La llegada de César a Egipto pocas semanas después fue rápida, como era habitual en él, y estuvo a punto de fracasar cuando los egipcios reaccionaron de manera violenta a su presencia. Lo acompañaba la Vigésimo Séptima Legión, no la Vigésimo Octava; el lector descubrirá en el próximo libro de esta serie el porqué de este cambio. Durante la guerra civil, no sabemos cuánto tiempo estaban los soldados obligados a servir en la legión antes de poder dejarla, y las opiniones varían entre seis y dieciséis años. En campaña los legionarios llevaban dos jabalinas, aunque algunas fuentes indican que sólo llevaban una en la batalla. Yo he mantenido las dos. La batalla del puerto de Alejandría sí que tuvo lugar, aunque he alterado ligeramente los hechos tal y como se conocen. En contra de lo que vulgarmente se cree, sólo se quemó parte de la biblioteca; los daños más graves ocurrieron varios siglos después, a manos de una ferviente turba cristiana. También he retrasado la aparición en escena de Cleopatra.
Como saben los lectores de
La legión olvidada
, los arcos recurvados partos se fabricaban con capas de madera, cuerno y tendón y eran muy potentes. Sus flechas, que atravesaban los
scuta
romanos como si fuesen papel, aniquilaron a las legiones de Craso. Cubrir los escudos con seda es una invención. Sin embargo, los expertos en este campo a los que consulté me explicaron que, si se utilizasen capas de tejido de esta forma, especialmente si se incluyese alguna de algodón, funcionarían como un chaleco antibalas, dispersando la potencia de la flecha y probablemente evitando que ésta se clavase.
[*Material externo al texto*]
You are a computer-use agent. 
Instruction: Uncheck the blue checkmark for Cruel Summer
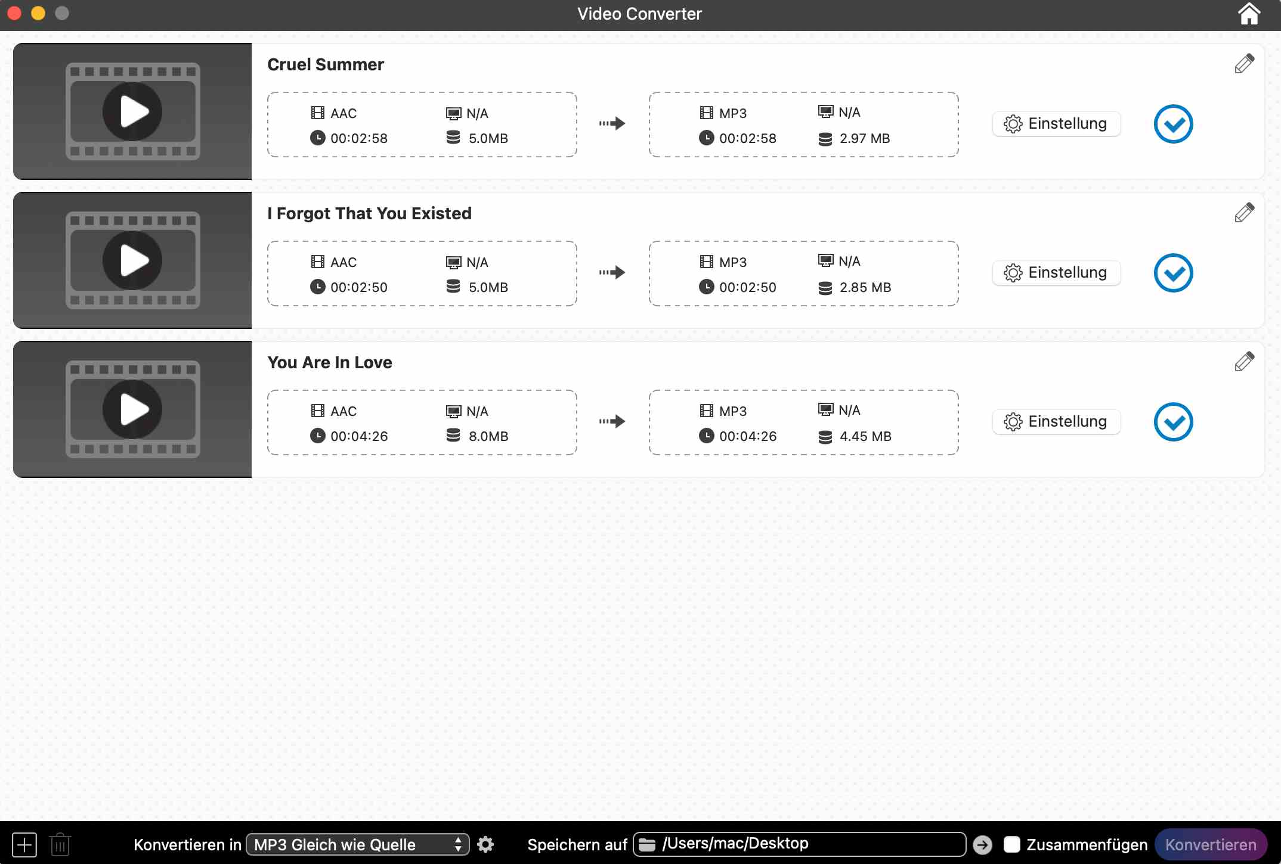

Por una cuestión de simplicidad, escogí la seda. Tengo un proyecto inacabado que consiste en comprobar, con la ayuda de especialistas que utilizarían los arcos recurvados, la teoría del
scutum
romano forrado de seda. Las largas lanzas utilizadas por la caballería pesada de los ejércitos romanos en el siglo III a.C. existían y se utilizaron con éxito contra los catafractos partos.
Probablemente los legionarios se iniciaron en el mitraísmo en el siglo I a.C., aunque su práctica no se extendiera hasta unas décadas después. Es muy posible que los partos conociesen a Mitra o incluso que lo adorasen, pues su culto se originó en el actual Irán. Han llegado hasta nosotros dos referencias sobre la participación de la mujer en esta religión supuestamente masculina. Véase también la entrada en el glosario.